No. 206.
Mr. Smyth
to Mr. Blaine.
Monrovia, Liberia, November 18, 1881. (Received December 23.)
Sir: At Liberia College, which, under the presidency of Hon. Edward W. Blyden, secretary of the interior, has recently entered upon a new and hopeful career of usefulness, on Wednesday, November 16, 1881, there was held an examination of the students, preparatory to the vacation season.
The class of freshmen acquitted themselves in a most creditable and satisfactory manner. They were examined in arithmetic, geography, Latin, Greek, Arabic, algebra, and physics.
The president of the republic and cabinet were present, the chief justice, distinguished citizens and a large concourse of citizens, the consul of the Netherlands and myself. President Blyden in a brief speech urged upon the people the importance of education as a means of advancing the state. The President of Liberia spoke in eulogistic terms of the new impetus he believed would be given education through the college.
In response to the request of President Blyden, I made some remarks, in which I took occasion to point out the very rare opportunities the students of Liberia College enjoyed in receiving an education in Africa, and under the direction, instruction, and supervision of a negro gentleman such as President Blyden, whose purpose was not to make of them Saxons nor Celts, either in education or religion, but to fit them for the peculiar, important, arduous, but grand, work of being useful as negroes for the negro, of being useful in advancing civilization in Africa for Africa, and that it may be a power in the world. * * *
I said, “The work of the negro race and Africa is your work, the negroes’ work, and will not be done until the negro is fitted for its accomplishment by proper culture of heart and head, and full, untrammelled development of his racial instincts. Delay is not failure. The future for us is in the keeping of God. His work never fails.
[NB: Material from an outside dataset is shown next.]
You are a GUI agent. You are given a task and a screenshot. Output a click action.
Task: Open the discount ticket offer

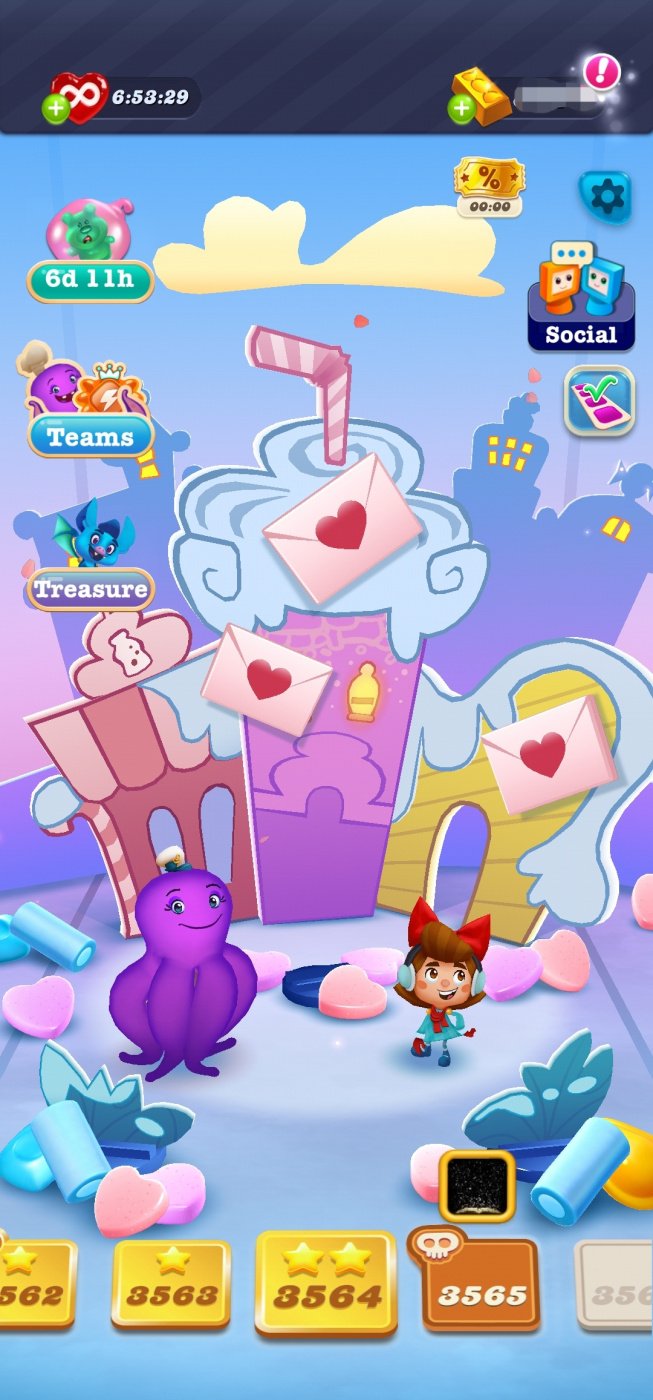click(490, 186)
And, gentlemen, you no doubt, in the secrecy of your own reflections as future citizens of Liberia, ask yourselves to what end is this preparation, is this work. It has a special political bearing: The making of Liberia, in the language of my government, through the late Secretary of State, Hon. Win. M. Evarts, ‘what her rulers should value before all else, a thoroughly independent and strong power.’—(Dispatch No. 40, February 2, 1880). Says the present honored incumbent of the office of Secretary of State, Hon. James G. Blaine, in reply to a dispatch of mine, ‘Your views in the main reflect the desire of this government that Liberia should do everything which may be done to increase her strength and prosperity, by just measures looking to the development of her great natural resources.’ As future citizens, this is your work. By education, such as you are receiving, alone can this be successfully done.”
I concluded by assuring the assemblage of the very sincere interna my government has in the ultimate success of Liberia.